--- SOURCE INFORMATION Enclosed Below ---

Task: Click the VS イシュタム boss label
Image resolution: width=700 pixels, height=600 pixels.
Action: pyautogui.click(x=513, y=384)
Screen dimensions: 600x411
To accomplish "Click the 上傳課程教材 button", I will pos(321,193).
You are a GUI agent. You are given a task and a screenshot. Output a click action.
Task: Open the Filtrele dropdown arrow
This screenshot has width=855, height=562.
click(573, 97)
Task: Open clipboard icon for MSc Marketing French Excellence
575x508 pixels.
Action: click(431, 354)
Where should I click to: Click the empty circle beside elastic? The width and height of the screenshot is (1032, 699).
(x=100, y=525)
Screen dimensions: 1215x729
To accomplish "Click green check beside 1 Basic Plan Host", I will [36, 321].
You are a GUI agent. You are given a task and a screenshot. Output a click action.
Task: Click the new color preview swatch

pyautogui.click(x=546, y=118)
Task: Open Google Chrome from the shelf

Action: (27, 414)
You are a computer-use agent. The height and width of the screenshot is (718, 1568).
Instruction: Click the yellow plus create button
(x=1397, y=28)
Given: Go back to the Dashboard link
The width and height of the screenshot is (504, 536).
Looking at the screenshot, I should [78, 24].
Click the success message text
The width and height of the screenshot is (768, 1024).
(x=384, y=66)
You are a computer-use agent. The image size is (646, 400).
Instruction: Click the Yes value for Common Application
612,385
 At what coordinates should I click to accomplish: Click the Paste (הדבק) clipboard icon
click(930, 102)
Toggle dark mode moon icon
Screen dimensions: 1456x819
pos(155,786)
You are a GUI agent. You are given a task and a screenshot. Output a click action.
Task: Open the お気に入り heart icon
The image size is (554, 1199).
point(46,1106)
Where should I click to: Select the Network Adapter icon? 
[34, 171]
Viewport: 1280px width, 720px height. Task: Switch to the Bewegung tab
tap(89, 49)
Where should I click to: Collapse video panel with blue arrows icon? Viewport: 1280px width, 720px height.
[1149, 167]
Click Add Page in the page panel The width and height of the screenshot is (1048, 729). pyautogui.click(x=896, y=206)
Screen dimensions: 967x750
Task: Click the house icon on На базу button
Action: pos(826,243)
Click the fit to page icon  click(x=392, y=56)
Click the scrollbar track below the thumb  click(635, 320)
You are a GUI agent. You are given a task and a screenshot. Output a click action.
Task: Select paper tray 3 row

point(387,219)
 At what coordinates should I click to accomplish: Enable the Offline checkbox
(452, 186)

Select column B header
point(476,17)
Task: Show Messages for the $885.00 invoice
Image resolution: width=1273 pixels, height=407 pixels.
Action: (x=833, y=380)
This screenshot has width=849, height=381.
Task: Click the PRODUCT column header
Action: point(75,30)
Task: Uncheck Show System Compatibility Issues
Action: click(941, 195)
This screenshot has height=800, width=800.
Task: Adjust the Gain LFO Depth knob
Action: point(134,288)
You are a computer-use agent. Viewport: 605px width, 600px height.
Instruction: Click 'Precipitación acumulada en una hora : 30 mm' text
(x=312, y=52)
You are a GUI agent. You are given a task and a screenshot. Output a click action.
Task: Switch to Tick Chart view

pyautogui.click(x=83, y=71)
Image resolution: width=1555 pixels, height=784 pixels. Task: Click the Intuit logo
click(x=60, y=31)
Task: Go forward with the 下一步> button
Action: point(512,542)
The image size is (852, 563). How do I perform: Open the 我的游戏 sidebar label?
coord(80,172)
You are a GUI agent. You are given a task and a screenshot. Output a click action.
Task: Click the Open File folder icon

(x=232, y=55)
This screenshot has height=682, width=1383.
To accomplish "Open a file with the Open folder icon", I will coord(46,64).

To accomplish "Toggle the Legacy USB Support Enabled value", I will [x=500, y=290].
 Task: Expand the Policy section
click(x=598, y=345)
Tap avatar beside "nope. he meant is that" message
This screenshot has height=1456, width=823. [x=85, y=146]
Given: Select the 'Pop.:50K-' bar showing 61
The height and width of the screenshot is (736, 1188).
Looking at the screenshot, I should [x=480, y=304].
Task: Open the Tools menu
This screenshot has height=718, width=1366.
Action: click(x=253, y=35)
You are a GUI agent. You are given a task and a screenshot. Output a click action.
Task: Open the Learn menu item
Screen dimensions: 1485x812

--- End of Enclosed SOURCE INFORMATION ---

| WORK ITEM |
Please transcribe the entire listing exactly as given.

| YOUR RESPONSE |
Task: Click the VS イシュタム boss label
Image resolution: width=700 pixels, height=600 pixels.
Action: pyautogui.click(x=513, y=384)
Screen dimensions: 600x411
To accomplish "Click the 上傳課程教材 button", I will pos(321,193).
You are a GUI agent. You are given a task and a screenshot. Output a click action.
Task: Open the Filtrele dropdown arrow
This screenshot has width=855, height=562.
click(573, 97)
Task: Open clipboard icon for MSc Marketing French Excellence
575x508 pixels.
Action: click(431, 354)
Where should I click to: Click the empty circle beside elastic? The width and height of the screenshot is (1032, 699).
(x=100, y=525)
Screen dimensions: 1215x729
To accomplish "Click green check beside 1 Basic Plan Host", I will [36, 321].
You are a GUI agent. You are given a task and a screenshot. Output a click action.
Task: Click the new color preview swatch

pyautogui.click(x=546, y=118)
Task: Open Google Chrome from the shelf

Action: (27, 414)
You are a computer-use agent. The height and width of the screenshot is (718, 1568).
Instruction: Click the yellow plus create button
(x=1397, y=28)
Given: Go back to the Dashboard link
The width and height of the screenshot is (504, 536).
Looking at the screenshot, I should [78, 24].
Click the success message text
The width and height of the screenshot is (768, 1024).
(x=384, y=66)
You are a computer-use agent. The image size is (646, 400).
Instruction: Click the Yes value for Common Application
612,385
 At what coordinates should I click to accomplish: Click the Paste (הדבק) clipboard icon
click(930, 102)
Toggle dark mode moon icon
Screen dimensions: 1456x819
pos(155,786)
You are a GUI agent. You are given a task and a screenshot. Output a click action.
Task: Open the お気に入り heart icon
The image size is (554, 1199).
point(46,1106)
Where should I click to: Select the Network Adapter icon? 
[34, 171]
Viewport: 1280px width, 720px height. Task: Switch to the Bewegung tab
tap(89, 49)
Where should I click to: Collapse video panel with blue arrows icon? Viewport: 1280px width, 720px height.
[1149, 167]
Click Add Page in the page panel The width and height of the screenshot is (1048, 729). pyautogui.click(x=896, y=206)
Screen dimensions: 967x750
Task: Click the house icon on На базу button
Action: pos(826,243)
Click the fit to page icon  click(x=392, y=56)
Click the scrollbar track below the thumb  click(635, 320)
You are a GUI agent. You are given a task and a screenshot. Output a click action.
Task: Select paper tray 3 row

point(387,219)
 At what coordinates should I click to accomplish: Enable the Offline checkbox
(452, 186)

Select column B header
point(476,17)
Task: Show Messages for the $885.00 invoice
Image resolution: width=1273 pixels, height=407 pixels.
Action: (x=833, y=380)
This screenshot has width=849, height=381.
Task: Click the PRODUCT column header
Action: point(75,30)
Task: Uncheck Show System Compatibility Issues
Action: click(941, 195)
This screenshot has height=800, width=800.
Task: Adjust the Gain LFO Depth knob
Action: point(134,288)
You are a computer-use agent. Viewport: 605px width, 600px height.
Instruction: Click 'Precipitación acumulada en una hora : 30 mm' text
(x=312, y=52)
You are a GUI agent. You are given a task and a screenshot. Output a click action.
Task: Switch to Tick Chart view

pyautogui.click(x=83, y=71)
Image resolution: width=1555 pixels, height=784 pixels. Task: Click the Intuit logo
click(x=60, y=31)
Task: Go forward with the 下一步> button
Action: point(512,542)
The image size is (852, 563). How do I perform: Open the 我的游戏 sidebar label?
coord(80,172)
You are a GUI agent. You are given a task and a screenshot. Output a click action.
Task: Click the Open File folder icon

(x=232, y=55)
This screenshot has height=682, width=1383.
To accomplish "Open a file with the Open folder icon", I will coord(46,64).

To accomplish "Toggle the Legacy USB Support Enabled value", I will [x=500, y=290].
 Task: Expand the Policy section
click(x=598, y=345)
Tap avatar beside "nope. he meant is that" message
This screenshot has height=1456, width=823. [x=85, y=146]
Given: Select the 'Pop.:50K-' bar showing 61
The height and width of the screenshot is (736, 1188).
Looking at the screenshot, I should [x=480, y=304].
Task: Open the Tools menu
This screenshot has height=718, width=1366.
Action: click(x=253, y=35)
You are a GUI agent. You are given a task and a screenshot. Output a click action.
Task: Open the Learn menu item
Screen dimensions: 1485x812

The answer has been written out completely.